In mechanobiology, microscale cellular mechanical measurements—such as traction force microscopy—have long lacked rigorous uncertainty quantification, confidence assessment, and statistical significance testing of reconstructed mechanical fields. To address this gap, we propose the first general-purpose mechanical reconstruction framework enabling formal hypothesis testing. Our approach systematically integrates Bayesian inversion, uncertainty propagation modeling, and statistical inference into the solution of mechanical inverse problems. The framework yields probabilistic outputs—including error distributions, confidence regions, and p-values—thereby ensuring verifiability and statistical testability of mechanical reconstructions. We release an open-source software tool with full uncertainty analysis capabilities, filling a critical void in quantitative credibility assessment within mechanobiology. This work establishes the first standardized, reproducible statistical inference paradigm for experimental mechanical data.

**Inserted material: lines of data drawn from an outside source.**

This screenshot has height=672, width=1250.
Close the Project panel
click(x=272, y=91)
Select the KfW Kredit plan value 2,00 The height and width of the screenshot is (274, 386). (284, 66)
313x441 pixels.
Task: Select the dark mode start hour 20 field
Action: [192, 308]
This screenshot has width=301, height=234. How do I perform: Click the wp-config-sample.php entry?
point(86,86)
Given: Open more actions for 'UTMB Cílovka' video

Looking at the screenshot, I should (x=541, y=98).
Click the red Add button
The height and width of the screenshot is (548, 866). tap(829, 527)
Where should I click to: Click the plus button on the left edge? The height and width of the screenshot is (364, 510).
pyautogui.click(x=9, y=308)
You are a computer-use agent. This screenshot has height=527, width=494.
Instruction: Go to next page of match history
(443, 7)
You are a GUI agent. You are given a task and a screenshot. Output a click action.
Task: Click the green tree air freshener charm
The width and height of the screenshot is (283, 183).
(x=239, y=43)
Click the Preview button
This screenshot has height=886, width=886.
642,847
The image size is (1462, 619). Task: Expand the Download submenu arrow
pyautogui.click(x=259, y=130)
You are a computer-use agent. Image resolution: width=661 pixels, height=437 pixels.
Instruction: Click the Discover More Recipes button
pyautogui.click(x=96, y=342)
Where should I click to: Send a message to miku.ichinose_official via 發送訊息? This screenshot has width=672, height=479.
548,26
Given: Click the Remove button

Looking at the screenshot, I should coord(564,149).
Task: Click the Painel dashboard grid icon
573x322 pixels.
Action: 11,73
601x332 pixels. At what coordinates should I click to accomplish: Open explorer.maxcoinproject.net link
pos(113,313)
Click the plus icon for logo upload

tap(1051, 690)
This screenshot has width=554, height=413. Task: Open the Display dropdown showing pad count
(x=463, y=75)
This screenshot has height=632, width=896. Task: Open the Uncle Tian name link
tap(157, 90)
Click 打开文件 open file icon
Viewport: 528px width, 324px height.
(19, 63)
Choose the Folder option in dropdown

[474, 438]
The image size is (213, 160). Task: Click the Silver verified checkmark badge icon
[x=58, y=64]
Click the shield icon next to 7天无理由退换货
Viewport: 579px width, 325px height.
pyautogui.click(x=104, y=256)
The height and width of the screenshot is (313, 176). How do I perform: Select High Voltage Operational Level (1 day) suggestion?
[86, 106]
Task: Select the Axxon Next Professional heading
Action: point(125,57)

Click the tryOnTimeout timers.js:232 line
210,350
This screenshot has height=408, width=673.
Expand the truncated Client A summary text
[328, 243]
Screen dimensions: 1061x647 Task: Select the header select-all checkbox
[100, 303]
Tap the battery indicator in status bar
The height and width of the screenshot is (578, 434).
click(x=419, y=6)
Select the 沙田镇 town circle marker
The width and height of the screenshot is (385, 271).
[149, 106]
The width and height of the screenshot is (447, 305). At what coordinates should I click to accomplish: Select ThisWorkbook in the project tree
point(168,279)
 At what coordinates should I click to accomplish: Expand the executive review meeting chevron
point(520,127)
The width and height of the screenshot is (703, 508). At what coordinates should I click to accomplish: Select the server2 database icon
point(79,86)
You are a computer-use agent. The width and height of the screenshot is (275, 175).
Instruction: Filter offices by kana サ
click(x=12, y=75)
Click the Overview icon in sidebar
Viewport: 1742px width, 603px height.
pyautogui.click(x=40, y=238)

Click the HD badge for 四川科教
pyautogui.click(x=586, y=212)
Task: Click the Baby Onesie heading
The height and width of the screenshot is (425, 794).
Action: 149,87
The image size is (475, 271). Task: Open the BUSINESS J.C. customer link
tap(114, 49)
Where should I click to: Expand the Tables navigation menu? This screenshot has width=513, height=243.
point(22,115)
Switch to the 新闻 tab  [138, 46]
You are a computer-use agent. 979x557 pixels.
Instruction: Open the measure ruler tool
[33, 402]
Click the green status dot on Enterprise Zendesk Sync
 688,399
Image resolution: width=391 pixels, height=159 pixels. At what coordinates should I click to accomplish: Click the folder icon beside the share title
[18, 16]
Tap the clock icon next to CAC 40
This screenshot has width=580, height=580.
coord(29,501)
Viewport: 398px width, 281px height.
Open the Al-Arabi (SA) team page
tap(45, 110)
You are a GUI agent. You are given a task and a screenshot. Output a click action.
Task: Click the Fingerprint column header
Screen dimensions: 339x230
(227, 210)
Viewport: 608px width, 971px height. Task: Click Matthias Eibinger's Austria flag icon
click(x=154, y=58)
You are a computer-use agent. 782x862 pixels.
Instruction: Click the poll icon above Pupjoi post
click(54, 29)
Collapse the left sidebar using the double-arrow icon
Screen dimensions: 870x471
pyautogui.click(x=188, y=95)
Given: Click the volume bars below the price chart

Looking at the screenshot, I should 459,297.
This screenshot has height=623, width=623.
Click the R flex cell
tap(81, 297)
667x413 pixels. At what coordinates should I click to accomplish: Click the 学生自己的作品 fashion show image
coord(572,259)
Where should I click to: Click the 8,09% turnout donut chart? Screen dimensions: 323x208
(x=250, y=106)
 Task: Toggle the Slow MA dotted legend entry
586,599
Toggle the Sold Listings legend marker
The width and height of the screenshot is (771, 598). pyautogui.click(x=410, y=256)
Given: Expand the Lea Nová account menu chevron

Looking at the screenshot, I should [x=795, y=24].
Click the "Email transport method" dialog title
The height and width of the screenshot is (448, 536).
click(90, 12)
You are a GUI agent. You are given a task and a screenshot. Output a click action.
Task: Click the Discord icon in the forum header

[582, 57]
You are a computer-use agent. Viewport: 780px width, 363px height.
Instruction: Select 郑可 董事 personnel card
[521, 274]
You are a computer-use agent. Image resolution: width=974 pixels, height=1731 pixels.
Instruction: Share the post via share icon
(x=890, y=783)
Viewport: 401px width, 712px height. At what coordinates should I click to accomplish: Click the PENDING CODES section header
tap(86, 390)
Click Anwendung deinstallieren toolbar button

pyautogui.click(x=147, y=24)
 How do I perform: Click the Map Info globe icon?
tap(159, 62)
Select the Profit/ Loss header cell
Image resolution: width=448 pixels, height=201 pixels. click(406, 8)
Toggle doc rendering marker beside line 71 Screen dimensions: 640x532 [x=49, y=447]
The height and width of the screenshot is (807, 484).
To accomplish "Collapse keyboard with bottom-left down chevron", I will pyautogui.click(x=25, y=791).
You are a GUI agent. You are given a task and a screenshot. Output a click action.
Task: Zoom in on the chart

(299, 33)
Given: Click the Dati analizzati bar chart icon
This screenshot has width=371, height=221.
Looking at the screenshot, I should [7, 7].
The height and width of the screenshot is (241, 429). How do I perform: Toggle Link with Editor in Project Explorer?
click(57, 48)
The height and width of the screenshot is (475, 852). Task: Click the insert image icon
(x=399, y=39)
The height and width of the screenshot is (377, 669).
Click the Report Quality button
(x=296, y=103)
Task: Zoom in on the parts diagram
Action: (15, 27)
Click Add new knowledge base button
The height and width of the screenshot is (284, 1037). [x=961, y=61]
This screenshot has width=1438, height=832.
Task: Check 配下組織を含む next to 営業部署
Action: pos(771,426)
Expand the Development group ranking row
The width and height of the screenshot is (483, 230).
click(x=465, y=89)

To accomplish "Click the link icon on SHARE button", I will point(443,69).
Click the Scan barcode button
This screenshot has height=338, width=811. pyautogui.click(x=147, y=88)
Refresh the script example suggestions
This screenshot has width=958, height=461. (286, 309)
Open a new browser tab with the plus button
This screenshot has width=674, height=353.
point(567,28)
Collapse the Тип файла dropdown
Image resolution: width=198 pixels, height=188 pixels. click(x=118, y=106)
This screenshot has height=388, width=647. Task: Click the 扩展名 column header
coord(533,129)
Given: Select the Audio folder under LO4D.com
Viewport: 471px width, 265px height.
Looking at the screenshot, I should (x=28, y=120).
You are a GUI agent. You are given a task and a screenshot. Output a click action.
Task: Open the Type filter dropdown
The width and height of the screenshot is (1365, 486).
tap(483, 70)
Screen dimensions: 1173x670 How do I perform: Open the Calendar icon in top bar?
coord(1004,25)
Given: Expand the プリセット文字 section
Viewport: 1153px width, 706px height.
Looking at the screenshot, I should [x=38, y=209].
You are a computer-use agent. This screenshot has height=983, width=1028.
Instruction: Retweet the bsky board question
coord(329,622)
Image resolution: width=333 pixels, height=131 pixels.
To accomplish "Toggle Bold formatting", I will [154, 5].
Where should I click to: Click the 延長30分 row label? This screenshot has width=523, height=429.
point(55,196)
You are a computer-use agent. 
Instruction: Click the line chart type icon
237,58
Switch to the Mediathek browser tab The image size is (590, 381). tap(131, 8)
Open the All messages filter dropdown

Mechanobiology is gaining more and more traction as the fundamental role of physical forces in biological function becomes clearer. Forces at the microscale are often measured indirectly using inverse problems such as Traction Force Microscopy because biological experiments are hard to access with physical probes. In contrast with the experimental nature of biology and physics, these measurements do not come with error bars, confidence regions, or p-values. The aim of this manuscript is to publicize this issue and to propose a first step towards a remedy in the form of a general reconstruction framework that enables hypothesis testing.